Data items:
-------------------------

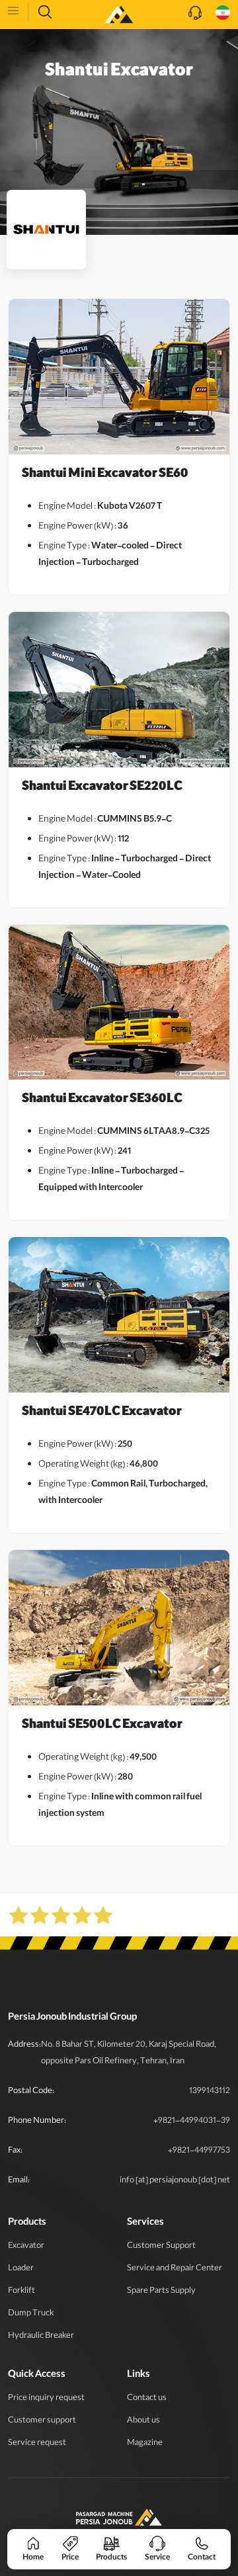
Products (111, 2557)
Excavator (26, 2246)
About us (143, 2421)
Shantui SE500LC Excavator (102, 1726)
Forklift (21, 2291)
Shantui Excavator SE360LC (102, 1100)
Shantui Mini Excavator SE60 (105, 475)
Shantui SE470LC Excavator (102, 1413)
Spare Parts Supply (161, 2291)
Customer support (42, 2421)
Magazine (145, 2443)
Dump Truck (31, 2314)
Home (33, 2557)
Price (70, 2557)
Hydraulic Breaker (41, 2336)
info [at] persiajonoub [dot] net (175, 2181)
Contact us (147, 2398)
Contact (202, 2557)
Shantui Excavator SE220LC (102, 788)
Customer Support (161, 2246)
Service (157, 2557)
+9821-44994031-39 (191, 2121)
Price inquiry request (46, 2398)
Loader (21, 2269)
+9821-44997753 (199, 2151)
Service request (37, 2443)
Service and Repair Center (174, 2269)
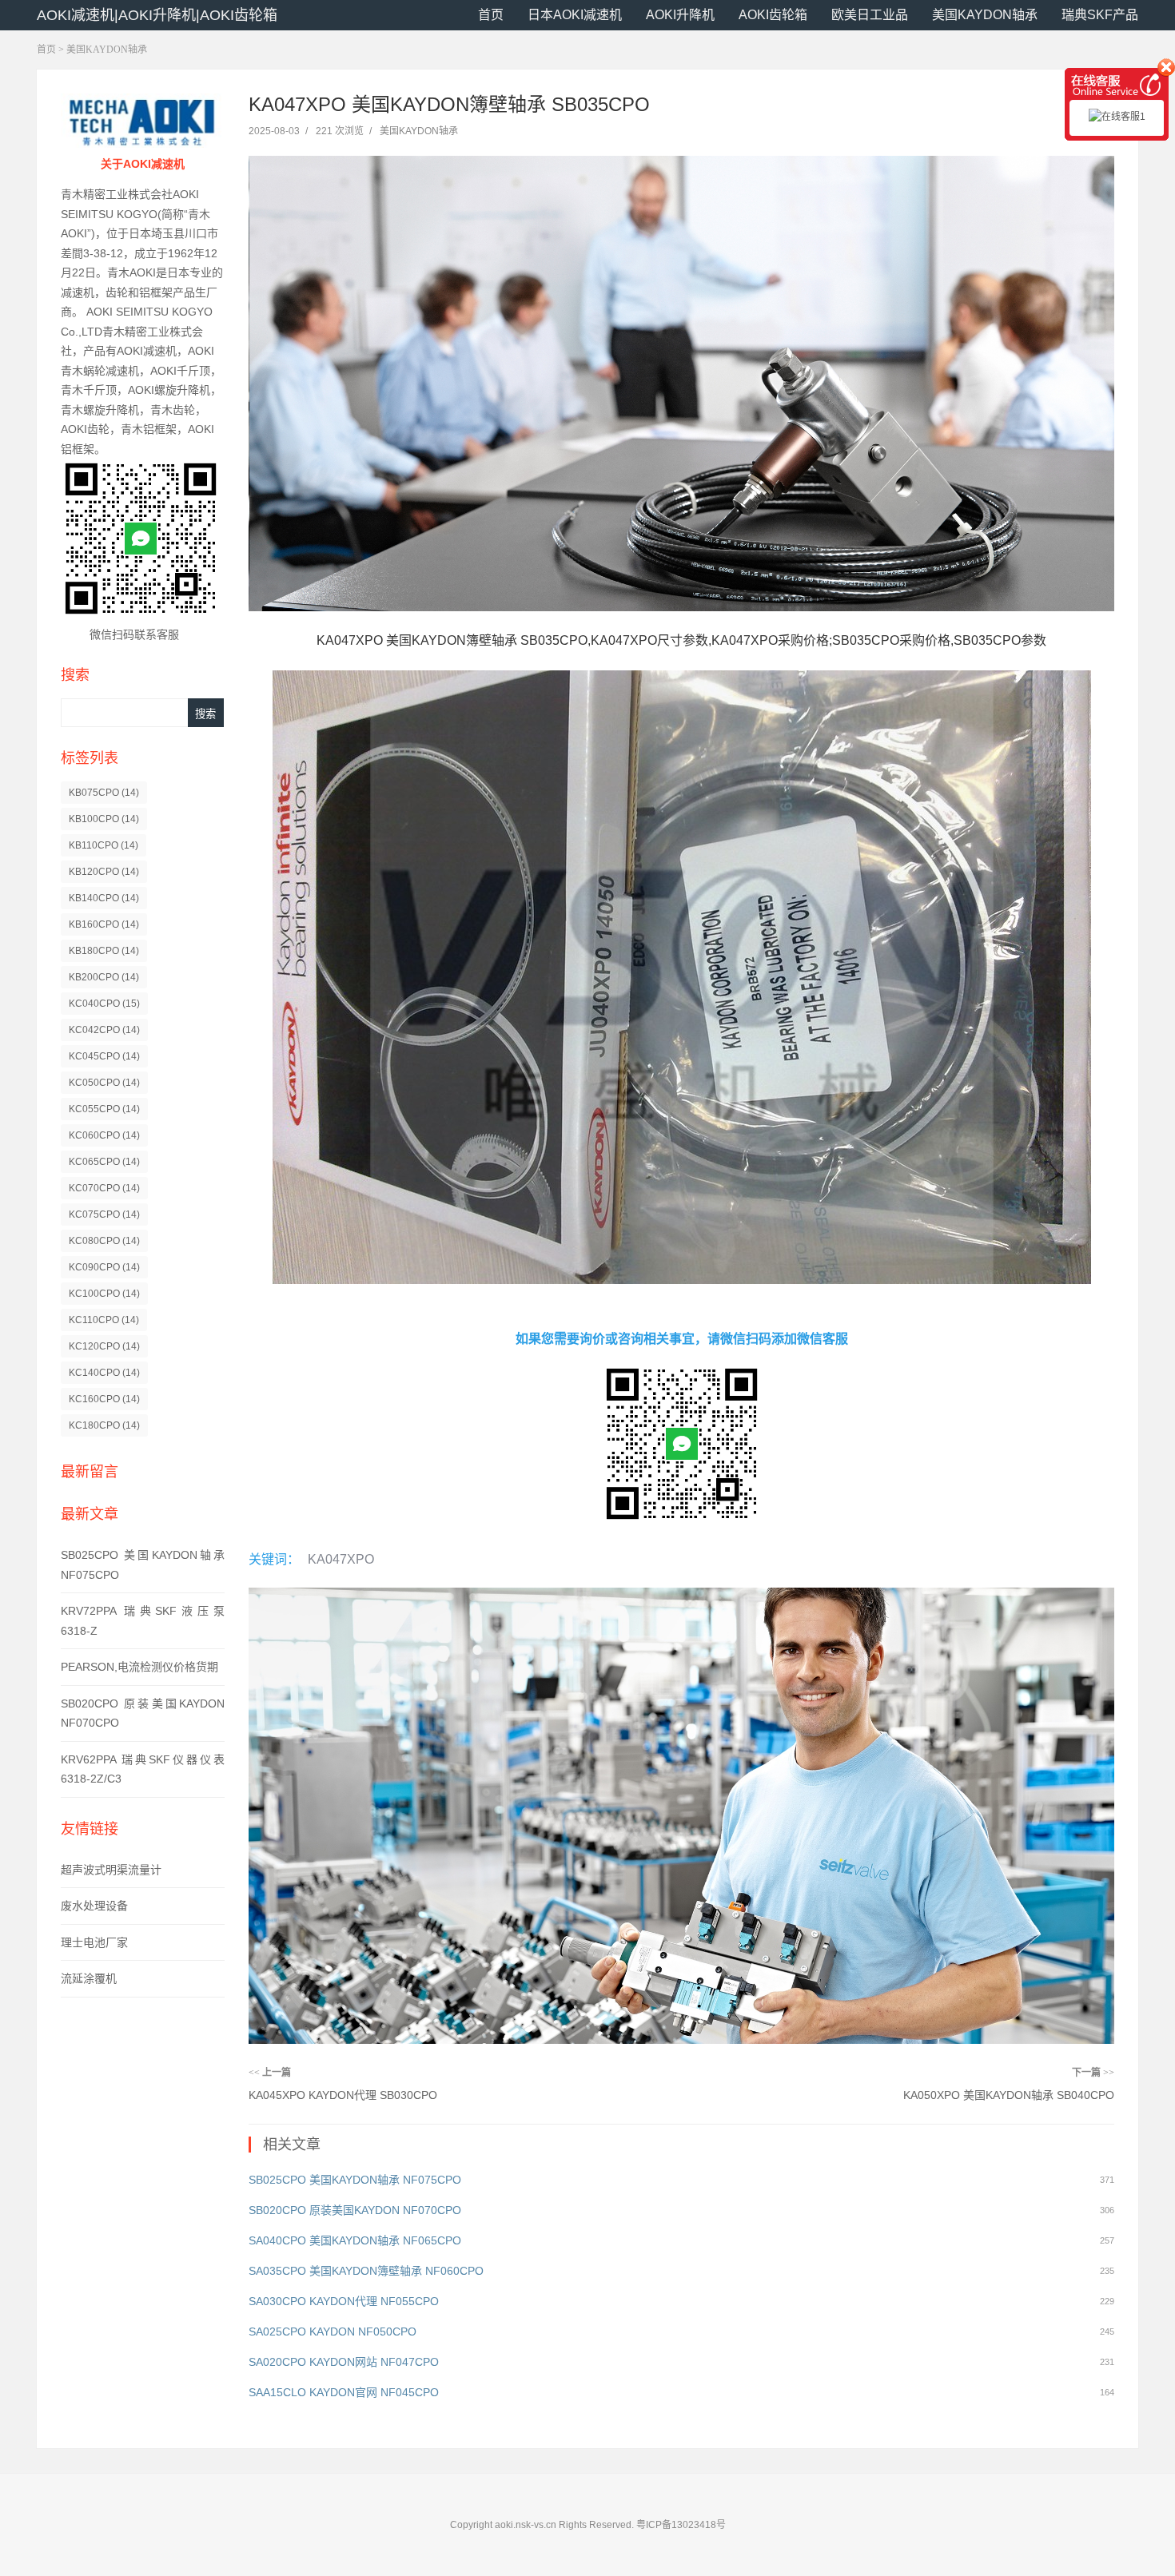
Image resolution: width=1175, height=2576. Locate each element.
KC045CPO (104, 1056)
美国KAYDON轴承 (985, 15)
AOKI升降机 (680, 15)
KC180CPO (104, 1425)
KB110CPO (103, 845)
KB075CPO (104, 792)
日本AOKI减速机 (575, 15)
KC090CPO (104, 1267)
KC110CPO (104, 1320)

-------------------------

Starting at the line that contains "info [at] persiajonoub [dot] net (175, 2181)", restate every line through the end of the records exactly as written, but leave the pictures out.

info [at] persiajonoub [dot] net (175, 2181)
Contact us (147, 2398)
Contact (202, 2557)
Shantui Excavator SE220LC (102, 788)
Customer Support (161, 2246)
Service (157, 2557)
+9821-44994031-39 (191, 2121)
Price inquiry request (46, 2398)
Loader (21, 2269)
+9821-44997753 (199, 2151)
Service request (37, 2443)
Service and Repair Center (174, 2269)
Image resolution: width=1175, height=2576. Locate each element.
KC045CPO (104, 1056)
美国KAYDON轴承 (985, 15)
AOKI升降机 (680, 15)
KC180CPO (104, 1425)
KB110CPO (103, 845)
KB075CPO (104, 792)
日本AOKI减速机 (575, 15)
KC090CPO (104, 1267)
KC110CPO (104, 1320)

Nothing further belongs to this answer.